Among the most heartbreaking facts that Lauck cites is this one: “Between 2019 and 2020 1,799 historians earned their Ph.D.s, and only 175 of them are now employed as full-time faculty members.”
As bad as I thought the situation was, it’s worse—and it’s likely to worsen as high school students acquire more transferrable credits in early-college/dual-degree programs.
At my university, the provost has put in place a prerecorded self-paced, self-directed asynchronous U.S. history survey course to be delivered in the summer. It seems likely that these classes will be offered in “accelerated” (three-week) format during the new “mini-mesters” the campus is launching during various midyear breaks.
No one seems to be objecting—even though these courses will apparently have no regular substantive interaction with a faculty member or classmates.

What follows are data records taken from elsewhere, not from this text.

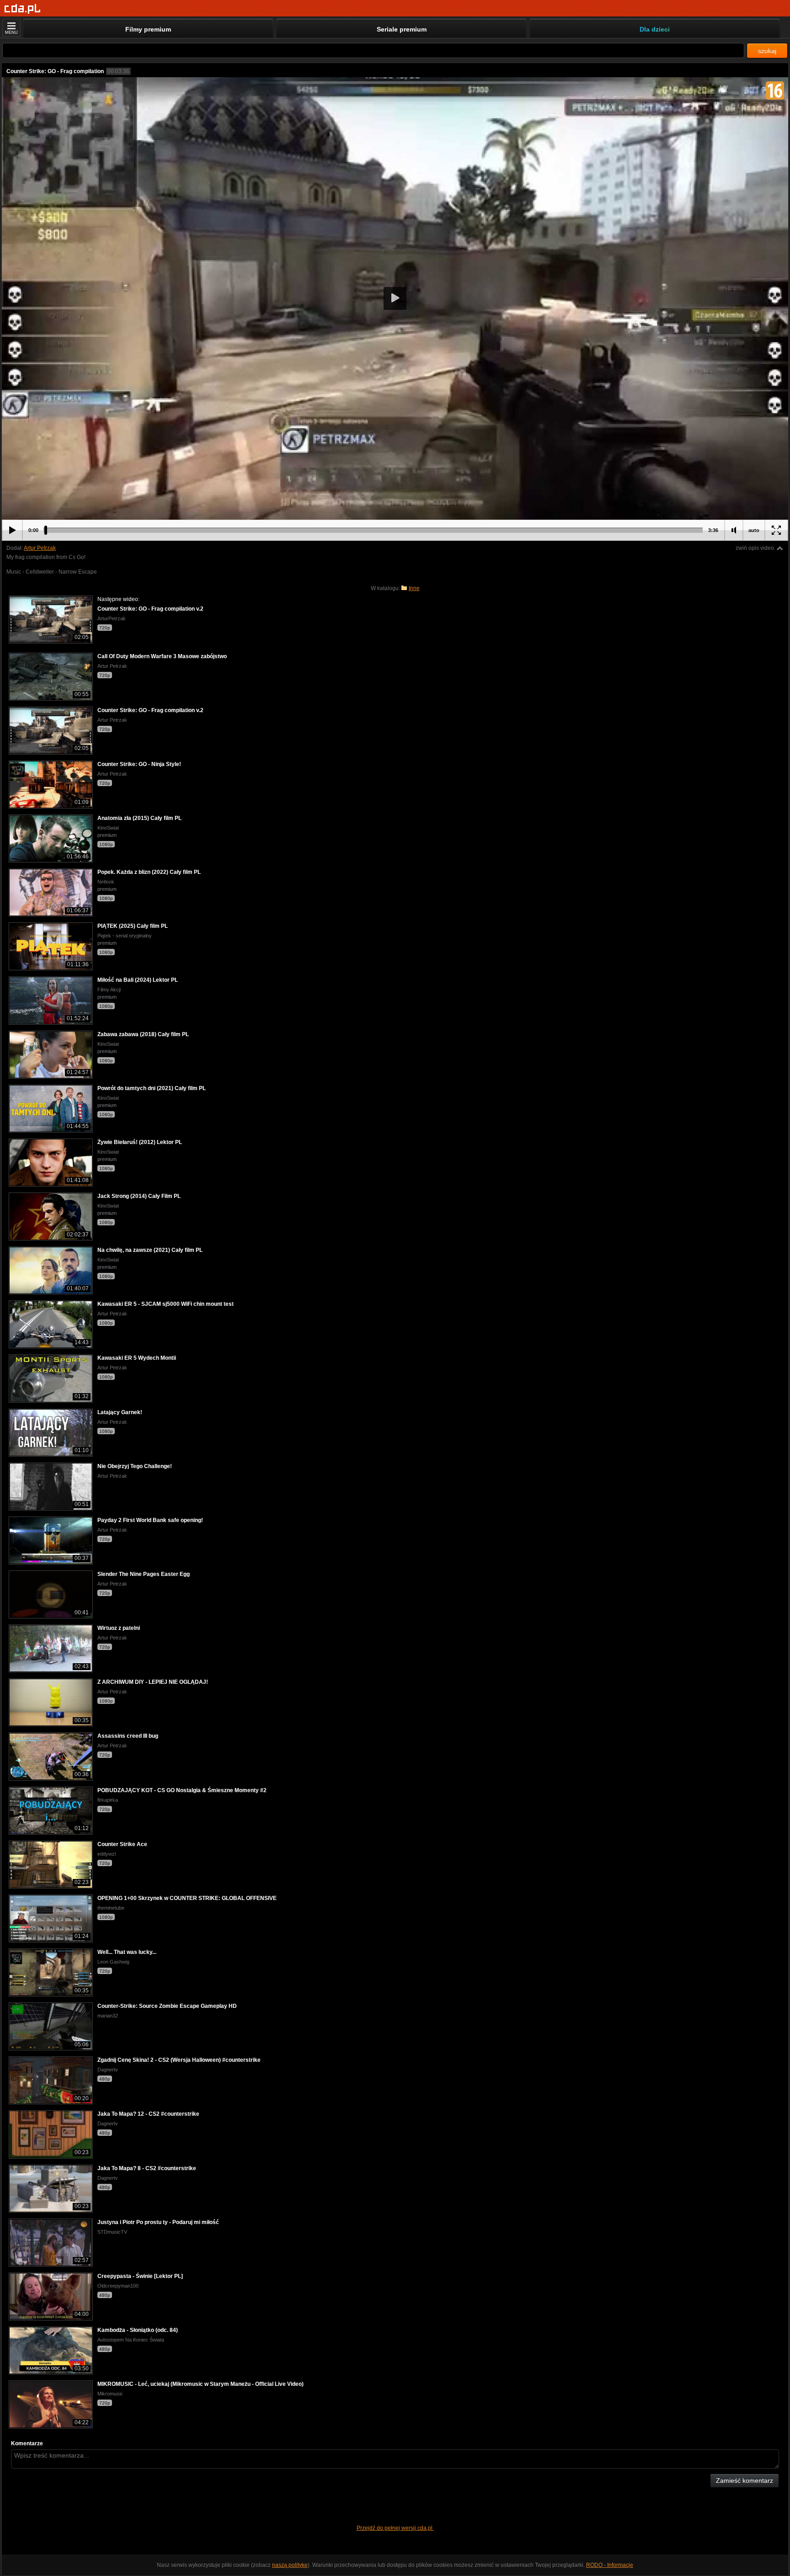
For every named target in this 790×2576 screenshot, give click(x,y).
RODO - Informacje (609, 2565)
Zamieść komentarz (744, 2480)
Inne (414, 588)
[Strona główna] (23, 9)
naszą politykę (290, 2565)
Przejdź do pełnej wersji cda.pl (395, 2528)
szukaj (767, 50)
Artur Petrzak (40, 548)
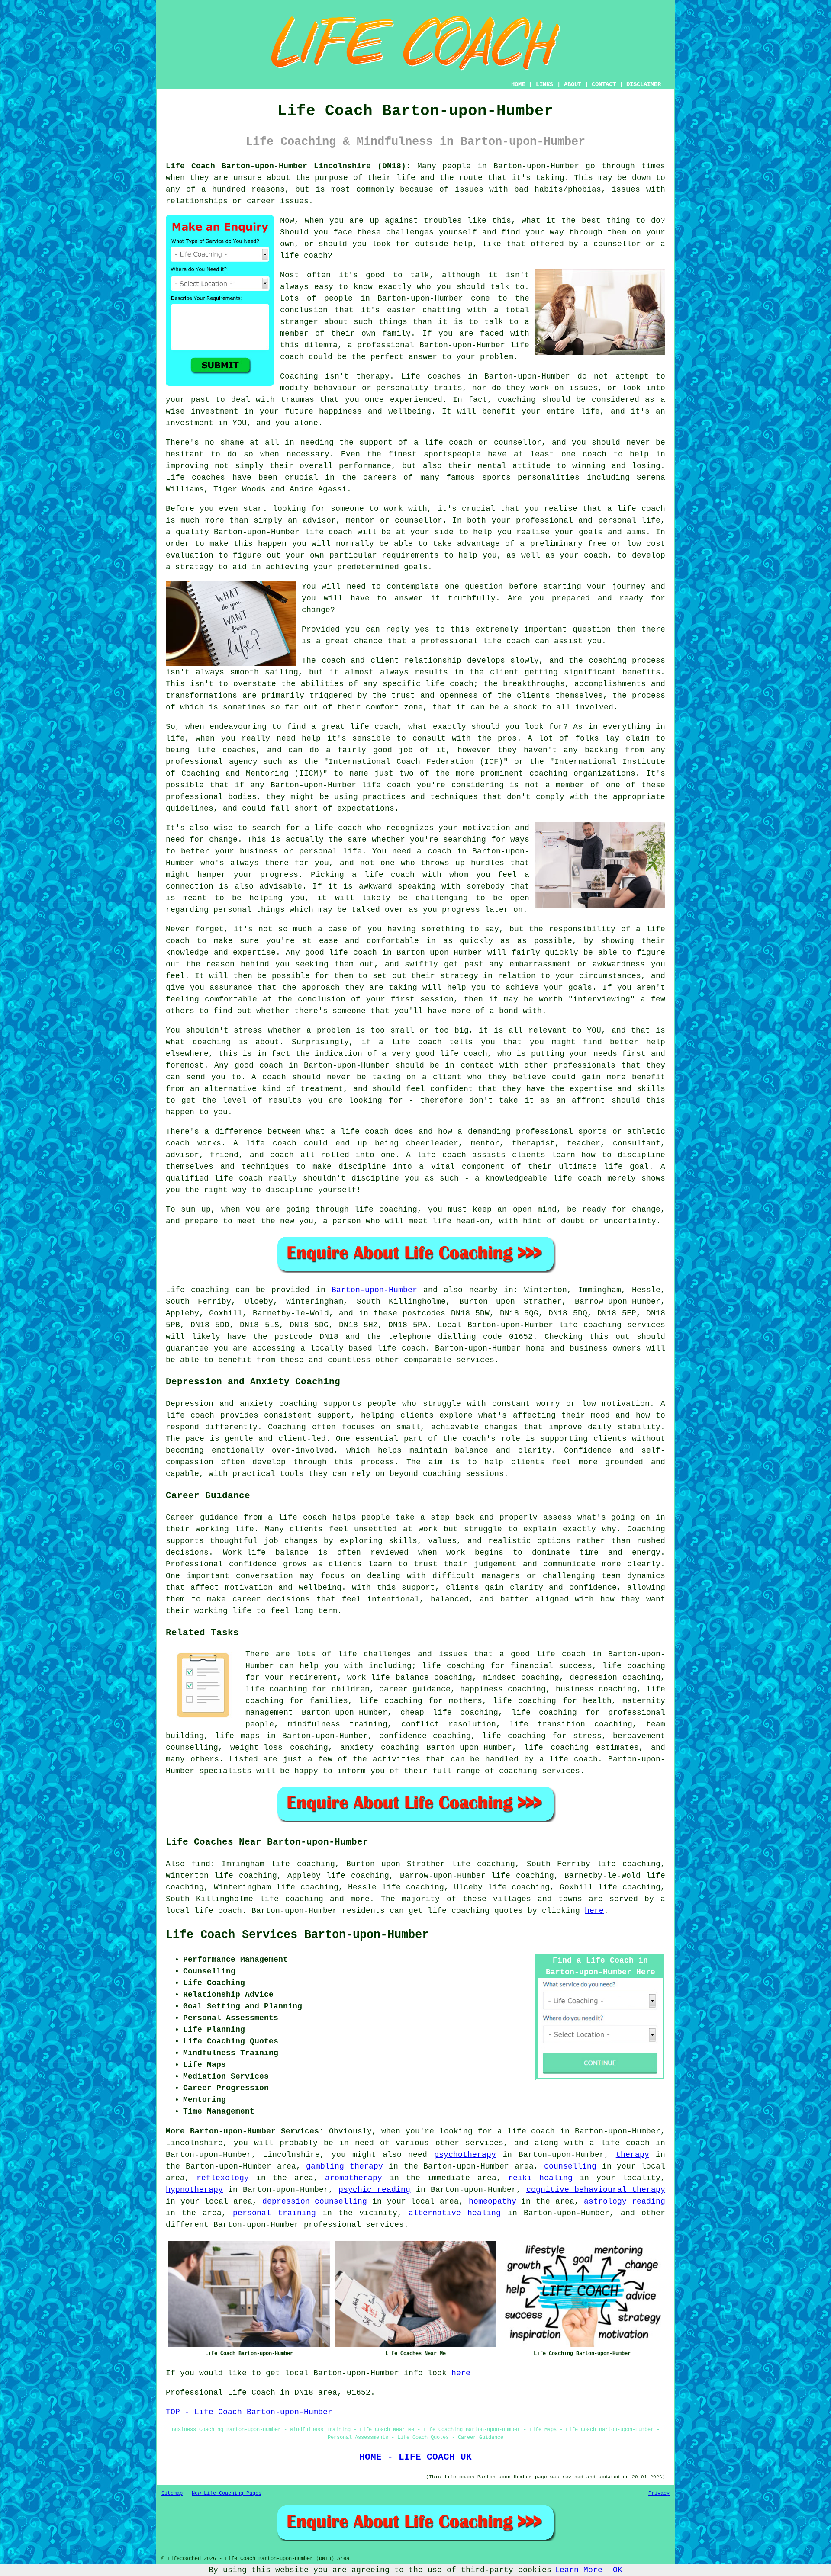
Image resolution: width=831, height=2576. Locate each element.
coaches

No one is placing any pressure on the institution to rethink its spending priorities and make it clear that teaching in that format is an abomination, undercutting any claims we make to academic quality.
I never imagined that I held a professorship during history’s golden age. But I did, even if it was at the tail end of that golden era.
We are, I fear, witnessing “the end of history,” not as Francis Fukuyama conceived of this—as the global triumph of liberal capitalism—but as the downsizing of history and other humanities as disciplines. I’m not one for pessimism, but it’s hard for me to envision how we sustain a dynamic profession in a context like this.
Steven Mintz is professor of history at the University of Texas at Austin.